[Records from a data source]
--------------------------------

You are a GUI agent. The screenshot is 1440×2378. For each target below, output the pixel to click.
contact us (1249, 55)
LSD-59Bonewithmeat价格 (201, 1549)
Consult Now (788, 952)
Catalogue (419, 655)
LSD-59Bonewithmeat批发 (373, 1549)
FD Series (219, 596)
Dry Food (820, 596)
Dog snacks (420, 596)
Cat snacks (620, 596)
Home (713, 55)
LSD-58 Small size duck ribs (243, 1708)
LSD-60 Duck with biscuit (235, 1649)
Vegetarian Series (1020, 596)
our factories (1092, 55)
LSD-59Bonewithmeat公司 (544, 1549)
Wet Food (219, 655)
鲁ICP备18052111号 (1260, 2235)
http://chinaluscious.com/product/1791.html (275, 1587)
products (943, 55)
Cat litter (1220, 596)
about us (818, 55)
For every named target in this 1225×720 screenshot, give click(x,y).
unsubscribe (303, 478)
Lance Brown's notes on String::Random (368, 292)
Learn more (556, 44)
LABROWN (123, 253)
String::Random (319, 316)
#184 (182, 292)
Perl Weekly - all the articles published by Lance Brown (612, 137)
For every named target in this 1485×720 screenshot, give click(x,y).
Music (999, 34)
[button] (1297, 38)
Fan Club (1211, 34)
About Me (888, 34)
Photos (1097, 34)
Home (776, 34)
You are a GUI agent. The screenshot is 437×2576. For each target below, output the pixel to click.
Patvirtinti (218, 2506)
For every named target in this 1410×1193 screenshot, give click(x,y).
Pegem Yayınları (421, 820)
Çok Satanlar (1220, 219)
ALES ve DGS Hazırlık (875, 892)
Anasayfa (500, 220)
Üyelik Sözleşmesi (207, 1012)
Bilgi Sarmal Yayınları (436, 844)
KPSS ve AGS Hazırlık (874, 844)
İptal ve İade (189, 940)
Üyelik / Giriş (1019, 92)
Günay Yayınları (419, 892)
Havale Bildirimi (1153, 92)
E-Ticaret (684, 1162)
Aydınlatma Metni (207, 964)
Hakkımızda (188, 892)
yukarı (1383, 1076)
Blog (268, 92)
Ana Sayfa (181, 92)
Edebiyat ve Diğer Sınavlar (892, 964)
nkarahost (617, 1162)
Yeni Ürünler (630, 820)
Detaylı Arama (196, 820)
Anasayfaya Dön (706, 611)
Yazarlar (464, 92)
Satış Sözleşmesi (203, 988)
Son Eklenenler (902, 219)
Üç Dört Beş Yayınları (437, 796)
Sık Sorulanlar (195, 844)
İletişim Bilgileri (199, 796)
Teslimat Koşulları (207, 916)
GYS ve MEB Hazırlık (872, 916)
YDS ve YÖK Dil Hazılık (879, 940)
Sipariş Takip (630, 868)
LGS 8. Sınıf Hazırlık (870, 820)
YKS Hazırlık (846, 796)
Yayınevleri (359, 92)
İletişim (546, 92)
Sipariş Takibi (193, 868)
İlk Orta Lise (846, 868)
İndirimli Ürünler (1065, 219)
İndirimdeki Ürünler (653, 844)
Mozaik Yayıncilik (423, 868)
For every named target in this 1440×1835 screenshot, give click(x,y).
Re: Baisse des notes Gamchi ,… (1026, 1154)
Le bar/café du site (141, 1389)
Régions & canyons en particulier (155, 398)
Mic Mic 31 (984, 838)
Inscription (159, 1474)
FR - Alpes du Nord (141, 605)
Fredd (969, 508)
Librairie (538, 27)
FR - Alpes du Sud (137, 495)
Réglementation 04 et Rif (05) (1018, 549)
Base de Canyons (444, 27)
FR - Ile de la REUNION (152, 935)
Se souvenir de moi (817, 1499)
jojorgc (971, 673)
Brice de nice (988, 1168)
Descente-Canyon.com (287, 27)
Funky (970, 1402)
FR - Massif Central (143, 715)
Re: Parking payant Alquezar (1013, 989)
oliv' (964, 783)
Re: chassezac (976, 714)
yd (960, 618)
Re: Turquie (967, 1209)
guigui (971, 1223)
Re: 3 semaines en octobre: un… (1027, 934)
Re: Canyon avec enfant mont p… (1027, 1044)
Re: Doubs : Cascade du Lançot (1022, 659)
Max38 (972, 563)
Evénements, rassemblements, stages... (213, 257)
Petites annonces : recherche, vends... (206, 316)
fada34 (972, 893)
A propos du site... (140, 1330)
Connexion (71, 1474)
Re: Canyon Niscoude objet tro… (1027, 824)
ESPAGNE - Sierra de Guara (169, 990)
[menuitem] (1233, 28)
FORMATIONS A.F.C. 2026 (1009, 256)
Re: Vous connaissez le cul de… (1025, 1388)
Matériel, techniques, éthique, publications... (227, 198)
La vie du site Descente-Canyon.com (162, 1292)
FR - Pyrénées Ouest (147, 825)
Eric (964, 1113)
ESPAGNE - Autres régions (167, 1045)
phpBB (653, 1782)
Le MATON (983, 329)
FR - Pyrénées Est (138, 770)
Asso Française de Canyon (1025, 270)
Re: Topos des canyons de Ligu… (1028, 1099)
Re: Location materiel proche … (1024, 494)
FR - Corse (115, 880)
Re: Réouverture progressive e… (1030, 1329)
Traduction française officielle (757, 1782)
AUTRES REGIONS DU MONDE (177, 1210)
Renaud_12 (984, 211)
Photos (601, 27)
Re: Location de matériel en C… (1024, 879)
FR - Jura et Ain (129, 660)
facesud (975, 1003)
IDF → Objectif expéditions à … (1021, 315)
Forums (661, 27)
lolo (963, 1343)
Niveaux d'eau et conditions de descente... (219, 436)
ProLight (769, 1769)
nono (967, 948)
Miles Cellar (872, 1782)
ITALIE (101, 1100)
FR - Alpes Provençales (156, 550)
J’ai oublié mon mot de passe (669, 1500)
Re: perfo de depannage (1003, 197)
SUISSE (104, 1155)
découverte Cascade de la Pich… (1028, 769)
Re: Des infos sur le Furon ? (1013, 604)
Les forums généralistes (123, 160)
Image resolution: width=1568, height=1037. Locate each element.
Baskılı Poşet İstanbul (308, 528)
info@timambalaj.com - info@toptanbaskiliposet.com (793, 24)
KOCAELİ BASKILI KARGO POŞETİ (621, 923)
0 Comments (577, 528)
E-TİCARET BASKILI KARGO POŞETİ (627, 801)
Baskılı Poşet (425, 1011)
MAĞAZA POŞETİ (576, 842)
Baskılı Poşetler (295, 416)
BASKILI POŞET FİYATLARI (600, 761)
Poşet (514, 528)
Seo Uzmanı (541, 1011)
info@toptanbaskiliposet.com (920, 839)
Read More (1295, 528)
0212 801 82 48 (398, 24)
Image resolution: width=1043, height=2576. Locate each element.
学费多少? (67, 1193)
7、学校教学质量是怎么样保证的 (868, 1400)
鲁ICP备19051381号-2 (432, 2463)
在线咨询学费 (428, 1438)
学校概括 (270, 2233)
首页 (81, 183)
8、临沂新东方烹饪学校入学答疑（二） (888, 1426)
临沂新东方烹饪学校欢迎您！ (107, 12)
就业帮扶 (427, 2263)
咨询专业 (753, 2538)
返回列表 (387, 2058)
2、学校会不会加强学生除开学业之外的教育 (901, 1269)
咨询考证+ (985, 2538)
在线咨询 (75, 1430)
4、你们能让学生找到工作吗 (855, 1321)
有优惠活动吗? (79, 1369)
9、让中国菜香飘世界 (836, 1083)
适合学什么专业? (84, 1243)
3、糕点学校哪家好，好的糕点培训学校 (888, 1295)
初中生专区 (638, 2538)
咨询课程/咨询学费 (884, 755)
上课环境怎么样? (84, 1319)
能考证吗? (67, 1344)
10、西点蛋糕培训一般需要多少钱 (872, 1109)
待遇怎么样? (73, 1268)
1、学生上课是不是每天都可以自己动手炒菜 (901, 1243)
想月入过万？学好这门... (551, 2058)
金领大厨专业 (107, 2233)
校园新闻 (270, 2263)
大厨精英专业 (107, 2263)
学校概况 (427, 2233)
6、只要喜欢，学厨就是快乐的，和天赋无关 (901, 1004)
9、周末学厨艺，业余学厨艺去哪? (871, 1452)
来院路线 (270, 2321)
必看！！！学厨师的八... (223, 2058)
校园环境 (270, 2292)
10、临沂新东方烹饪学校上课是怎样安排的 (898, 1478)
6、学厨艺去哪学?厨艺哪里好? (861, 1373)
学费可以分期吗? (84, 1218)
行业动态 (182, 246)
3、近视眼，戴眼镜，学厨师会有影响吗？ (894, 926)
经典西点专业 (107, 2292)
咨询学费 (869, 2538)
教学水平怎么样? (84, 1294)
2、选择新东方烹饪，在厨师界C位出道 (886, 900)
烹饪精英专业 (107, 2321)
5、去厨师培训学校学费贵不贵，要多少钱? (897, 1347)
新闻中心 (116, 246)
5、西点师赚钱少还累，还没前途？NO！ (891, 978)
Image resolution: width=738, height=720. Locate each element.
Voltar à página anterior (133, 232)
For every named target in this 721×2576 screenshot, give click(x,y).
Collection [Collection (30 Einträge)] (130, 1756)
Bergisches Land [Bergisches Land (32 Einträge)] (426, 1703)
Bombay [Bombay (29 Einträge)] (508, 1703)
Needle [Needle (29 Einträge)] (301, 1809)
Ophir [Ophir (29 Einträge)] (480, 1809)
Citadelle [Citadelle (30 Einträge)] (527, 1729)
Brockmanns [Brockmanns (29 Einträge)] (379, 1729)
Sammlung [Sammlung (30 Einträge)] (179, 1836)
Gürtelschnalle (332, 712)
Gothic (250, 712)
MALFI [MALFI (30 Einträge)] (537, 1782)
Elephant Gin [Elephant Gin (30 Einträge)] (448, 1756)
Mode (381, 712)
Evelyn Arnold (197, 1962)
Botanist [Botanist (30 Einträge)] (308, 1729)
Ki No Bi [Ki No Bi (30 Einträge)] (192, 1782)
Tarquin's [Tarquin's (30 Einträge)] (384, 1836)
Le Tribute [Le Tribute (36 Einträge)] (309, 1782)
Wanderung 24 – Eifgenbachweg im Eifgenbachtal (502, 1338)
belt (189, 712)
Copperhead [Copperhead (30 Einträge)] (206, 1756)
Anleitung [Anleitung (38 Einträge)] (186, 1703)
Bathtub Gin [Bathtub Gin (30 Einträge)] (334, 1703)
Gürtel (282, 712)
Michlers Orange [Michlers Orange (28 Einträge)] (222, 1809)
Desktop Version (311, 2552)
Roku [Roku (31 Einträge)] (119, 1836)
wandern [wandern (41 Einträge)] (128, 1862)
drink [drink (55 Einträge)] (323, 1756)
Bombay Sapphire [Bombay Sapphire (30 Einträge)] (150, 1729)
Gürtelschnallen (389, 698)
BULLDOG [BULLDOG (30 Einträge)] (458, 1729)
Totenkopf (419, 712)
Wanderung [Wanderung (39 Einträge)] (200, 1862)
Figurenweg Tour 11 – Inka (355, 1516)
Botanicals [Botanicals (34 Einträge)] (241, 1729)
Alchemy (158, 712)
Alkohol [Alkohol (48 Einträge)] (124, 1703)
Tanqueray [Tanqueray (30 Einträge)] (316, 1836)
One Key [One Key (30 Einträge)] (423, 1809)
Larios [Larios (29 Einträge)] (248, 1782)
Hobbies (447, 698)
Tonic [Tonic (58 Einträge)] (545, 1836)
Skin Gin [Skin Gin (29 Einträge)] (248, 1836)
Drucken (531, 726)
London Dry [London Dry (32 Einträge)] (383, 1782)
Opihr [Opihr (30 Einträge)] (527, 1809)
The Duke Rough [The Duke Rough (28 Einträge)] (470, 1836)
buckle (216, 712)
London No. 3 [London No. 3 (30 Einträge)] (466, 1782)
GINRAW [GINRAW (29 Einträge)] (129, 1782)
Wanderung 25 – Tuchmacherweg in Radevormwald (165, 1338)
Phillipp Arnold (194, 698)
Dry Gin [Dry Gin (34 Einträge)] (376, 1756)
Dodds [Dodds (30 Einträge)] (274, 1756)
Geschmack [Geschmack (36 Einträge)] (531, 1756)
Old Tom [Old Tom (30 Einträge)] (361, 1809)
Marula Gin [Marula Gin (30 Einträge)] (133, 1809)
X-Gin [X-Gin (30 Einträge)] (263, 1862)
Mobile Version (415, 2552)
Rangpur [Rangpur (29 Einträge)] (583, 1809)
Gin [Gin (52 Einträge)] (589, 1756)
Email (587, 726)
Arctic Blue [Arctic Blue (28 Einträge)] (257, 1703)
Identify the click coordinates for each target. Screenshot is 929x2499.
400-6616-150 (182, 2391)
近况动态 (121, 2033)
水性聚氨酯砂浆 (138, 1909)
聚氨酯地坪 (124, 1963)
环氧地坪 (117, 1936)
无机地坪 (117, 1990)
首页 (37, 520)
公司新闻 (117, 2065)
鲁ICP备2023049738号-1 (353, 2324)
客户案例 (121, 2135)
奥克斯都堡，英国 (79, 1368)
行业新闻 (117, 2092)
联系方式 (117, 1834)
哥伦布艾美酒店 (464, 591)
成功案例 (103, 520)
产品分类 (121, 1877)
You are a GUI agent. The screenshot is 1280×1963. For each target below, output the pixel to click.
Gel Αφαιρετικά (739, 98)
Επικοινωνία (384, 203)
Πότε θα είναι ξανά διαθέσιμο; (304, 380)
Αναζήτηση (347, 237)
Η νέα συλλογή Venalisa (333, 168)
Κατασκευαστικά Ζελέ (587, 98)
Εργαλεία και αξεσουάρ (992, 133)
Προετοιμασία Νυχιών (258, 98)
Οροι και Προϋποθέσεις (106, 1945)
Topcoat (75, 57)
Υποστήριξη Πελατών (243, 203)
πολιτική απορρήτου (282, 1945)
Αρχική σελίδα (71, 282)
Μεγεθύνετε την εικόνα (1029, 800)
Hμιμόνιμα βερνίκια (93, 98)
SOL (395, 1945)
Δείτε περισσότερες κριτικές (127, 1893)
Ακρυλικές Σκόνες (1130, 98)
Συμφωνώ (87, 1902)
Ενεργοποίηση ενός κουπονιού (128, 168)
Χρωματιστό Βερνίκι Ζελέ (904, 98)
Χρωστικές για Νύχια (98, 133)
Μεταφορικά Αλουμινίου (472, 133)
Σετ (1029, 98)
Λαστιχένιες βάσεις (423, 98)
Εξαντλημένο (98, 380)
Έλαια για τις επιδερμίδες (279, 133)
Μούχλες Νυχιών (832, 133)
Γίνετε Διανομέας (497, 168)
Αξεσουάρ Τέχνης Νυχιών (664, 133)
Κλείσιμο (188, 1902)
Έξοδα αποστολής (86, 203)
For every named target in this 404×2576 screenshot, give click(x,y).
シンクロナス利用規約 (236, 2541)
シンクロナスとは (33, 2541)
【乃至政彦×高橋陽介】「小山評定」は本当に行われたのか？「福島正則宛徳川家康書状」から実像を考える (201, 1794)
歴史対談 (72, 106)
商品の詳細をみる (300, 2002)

--------------------------------

Please rewrite the records from the line that has "5、西点师赚钱少还累，还没前途？NO！ (891, 978)" through the line that has "Bombay [Bombay (29 Einträge)] (508, 1703)", requests included, with every answer coordinate increased by 62.

* TASK RESULT
5、西点师赚钱少还累，还没前途？NO！ (953, 1040)
Image resolution: width=738, height=720. Locate each element.
Voltar à página anterior (195, 294)
For every named target in this 721×2576 screenshot, give click(x,y).
Collection [Collection (30 Einträge)] (192, 1818)
Bergisches Land [Bergisches Land (32 Einträge)] (488, 1765)
Bombay [Bombay (29 Einträge)] (570, 1765)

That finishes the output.